▶ **AVAILABLE RECORDS**:
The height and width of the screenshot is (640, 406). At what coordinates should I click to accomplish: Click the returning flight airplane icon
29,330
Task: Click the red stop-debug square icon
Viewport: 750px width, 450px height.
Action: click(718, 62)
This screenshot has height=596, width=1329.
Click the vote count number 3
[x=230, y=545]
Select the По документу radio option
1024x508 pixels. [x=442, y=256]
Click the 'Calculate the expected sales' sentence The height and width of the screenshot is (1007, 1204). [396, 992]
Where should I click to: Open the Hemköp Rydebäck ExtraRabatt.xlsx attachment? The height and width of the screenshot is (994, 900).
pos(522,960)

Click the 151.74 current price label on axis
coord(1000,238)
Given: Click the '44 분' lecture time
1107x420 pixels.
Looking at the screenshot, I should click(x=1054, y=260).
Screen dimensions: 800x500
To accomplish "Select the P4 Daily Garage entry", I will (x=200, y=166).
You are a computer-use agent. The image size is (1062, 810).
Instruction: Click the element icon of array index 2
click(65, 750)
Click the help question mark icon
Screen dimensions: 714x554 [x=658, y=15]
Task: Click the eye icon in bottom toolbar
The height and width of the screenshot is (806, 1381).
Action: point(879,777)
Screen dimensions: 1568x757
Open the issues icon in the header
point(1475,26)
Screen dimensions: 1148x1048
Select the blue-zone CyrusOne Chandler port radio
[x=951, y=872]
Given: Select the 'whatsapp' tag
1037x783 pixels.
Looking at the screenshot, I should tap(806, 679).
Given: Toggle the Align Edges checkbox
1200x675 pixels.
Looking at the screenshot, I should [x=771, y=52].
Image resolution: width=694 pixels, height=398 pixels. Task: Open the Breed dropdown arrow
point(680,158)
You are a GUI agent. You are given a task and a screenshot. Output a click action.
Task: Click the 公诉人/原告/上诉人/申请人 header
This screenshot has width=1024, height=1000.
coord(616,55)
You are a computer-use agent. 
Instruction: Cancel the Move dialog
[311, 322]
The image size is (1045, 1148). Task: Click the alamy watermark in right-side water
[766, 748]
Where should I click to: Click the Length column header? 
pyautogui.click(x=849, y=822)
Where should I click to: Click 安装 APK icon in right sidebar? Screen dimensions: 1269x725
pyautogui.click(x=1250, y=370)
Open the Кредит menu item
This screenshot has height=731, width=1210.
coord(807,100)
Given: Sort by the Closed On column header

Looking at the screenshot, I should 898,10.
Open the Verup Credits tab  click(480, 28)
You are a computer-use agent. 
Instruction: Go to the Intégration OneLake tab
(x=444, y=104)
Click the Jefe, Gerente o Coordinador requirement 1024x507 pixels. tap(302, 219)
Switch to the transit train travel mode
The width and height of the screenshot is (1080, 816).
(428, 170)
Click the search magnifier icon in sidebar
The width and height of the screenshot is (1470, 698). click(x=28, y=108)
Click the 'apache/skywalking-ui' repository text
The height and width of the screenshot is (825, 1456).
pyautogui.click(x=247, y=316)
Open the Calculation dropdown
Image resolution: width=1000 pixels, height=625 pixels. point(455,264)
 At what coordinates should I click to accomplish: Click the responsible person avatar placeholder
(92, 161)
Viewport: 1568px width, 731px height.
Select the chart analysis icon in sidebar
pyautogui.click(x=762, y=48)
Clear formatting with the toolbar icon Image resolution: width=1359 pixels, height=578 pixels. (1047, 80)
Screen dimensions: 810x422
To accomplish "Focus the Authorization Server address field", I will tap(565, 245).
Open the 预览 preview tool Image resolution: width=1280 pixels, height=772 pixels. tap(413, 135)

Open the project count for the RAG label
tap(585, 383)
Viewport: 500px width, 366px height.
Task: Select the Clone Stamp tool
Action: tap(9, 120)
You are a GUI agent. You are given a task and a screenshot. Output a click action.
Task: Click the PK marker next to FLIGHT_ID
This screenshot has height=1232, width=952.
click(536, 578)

▶ **WHAT TO WORK ON**: Write out the data verbatim, starting with the line that contains "Click the help question mark icon" and continuing through the line that contains "coord(807,100)", both included.

▶ **RESPONSE TO THE TASK**:
Click the help question mark icon
Screen dimensions: 714x554 [x=658, y=15]
Task: Click the eye icon in bottom toolbar
The height and width of the screenshot is (806, 1381).
Action: point(879,777)
Screen dimensions: 1568x757
Open the issues icon in the header
point(1475,26)
Screen dimensions: 1148x1048
Select the blue-zone CyrusOne Chandler port radio
[x=951, y=872]
Given: Select the 'whatsapp' tag
1037x783 pixels.
Looking at the screenshot, I should tap(806, 679).
Given: Toggle the Align Edges checkbox
1200x675 pixels.
Looking at the screenshot, I should [x=771, y=52].
Image resolution: width=694 pixels, height=398 pixels. Task: Open the Breed dropdown arrow
point(680,158)
You are a GUI agent. You are given a task and a screenshot. Output a click action.
Task: Click the 公诉人/原告/上诉人/申请人 header
This screenshot has width=1024, height=1000.
coord(616,55)
You are a computer-use agent. 
Instruction: Cancel the Move dialog
[311, 322]
The image size is (1045, 1148). Task: Click the alamy watermark in right-side water
[766, 748]
Where should I click to: Click the Length column header? 
pyautogui.click(x=849, y=822)
Where should I click to: Click 安装 APK icon in right sidebar? Screen dimensions: 1269x725
pyautogui.click(x=1250, y=370)
Open the Кредит menu item
This screenshot has height=731, width=1210.
coord(807,100)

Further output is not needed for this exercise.